_Problem description_.
State how many lines below hold the word "will". Give that number and no other text.

= = = = = = =

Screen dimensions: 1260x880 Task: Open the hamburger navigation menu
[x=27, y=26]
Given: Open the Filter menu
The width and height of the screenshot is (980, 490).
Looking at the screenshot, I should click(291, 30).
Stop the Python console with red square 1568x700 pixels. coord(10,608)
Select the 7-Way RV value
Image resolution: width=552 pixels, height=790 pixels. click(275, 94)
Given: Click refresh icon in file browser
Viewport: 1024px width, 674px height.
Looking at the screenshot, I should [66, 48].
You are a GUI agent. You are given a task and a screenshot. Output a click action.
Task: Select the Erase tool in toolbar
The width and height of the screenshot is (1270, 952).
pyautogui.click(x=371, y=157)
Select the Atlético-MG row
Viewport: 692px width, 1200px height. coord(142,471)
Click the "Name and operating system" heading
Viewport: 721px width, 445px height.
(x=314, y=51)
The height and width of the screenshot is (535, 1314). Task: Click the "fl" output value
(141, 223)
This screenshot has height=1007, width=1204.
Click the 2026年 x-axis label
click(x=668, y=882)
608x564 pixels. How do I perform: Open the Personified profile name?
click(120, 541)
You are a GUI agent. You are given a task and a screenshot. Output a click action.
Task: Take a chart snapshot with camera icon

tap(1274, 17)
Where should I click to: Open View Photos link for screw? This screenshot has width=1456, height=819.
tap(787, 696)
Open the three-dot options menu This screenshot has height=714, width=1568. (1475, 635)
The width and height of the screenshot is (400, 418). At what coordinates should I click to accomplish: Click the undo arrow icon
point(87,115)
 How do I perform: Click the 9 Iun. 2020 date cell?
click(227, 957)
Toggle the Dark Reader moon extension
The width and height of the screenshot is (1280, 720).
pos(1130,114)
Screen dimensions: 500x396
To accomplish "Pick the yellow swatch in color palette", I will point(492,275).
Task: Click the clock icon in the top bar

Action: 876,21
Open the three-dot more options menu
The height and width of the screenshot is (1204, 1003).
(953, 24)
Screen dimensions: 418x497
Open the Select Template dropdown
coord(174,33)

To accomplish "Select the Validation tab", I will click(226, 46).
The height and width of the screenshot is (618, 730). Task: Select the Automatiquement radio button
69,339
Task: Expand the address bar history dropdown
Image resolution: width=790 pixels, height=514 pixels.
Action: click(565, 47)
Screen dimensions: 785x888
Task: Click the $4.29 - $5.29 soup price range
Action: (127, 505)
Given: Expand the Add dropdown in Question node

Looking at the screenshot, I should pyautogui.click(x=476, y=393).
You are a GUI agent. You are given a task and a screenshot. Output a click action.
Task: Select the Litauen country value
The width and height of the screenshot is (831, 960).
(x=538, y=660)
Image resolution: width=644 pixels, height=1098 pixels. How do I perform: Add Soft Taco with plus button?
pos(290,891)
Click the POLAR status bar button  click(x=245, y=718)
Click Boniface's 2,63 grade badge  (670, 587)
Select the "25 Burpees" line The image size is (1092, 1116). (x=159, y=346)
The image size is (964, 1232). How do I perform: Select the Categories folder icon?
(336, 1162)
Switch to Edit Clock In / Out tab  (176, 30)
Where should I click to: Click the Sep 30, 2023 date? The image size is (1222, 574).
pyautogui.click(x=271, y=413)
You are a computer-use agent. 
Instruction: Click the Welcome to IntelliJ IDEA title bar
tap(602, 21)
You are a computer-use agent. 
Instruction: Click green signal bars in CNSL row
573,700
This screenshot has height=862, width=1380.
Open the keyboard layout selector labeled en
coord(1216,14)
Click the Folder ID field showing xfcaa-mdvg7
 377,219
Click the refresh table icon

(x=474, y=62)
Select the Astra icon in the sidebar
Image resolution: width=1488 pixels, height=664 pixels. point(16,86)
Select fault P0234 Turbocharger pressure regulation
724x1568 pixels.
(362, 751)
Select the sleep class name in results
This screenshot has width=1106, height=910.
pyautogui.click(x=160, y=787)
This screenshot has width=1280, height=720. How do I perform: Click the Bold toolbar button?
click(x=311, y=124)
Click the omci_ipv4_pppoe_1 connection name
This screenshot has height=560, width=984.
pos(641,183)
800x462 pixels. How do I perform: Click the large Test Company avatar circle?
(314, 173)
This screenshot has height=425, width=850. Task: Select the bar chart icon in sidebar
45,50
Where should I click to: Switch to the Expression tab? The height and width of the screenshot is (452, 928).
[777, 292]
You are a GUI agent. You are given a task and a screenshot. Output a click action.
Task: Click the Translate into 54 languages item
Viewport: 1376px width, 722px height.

= = = = = = =

_Finished exercise_.
2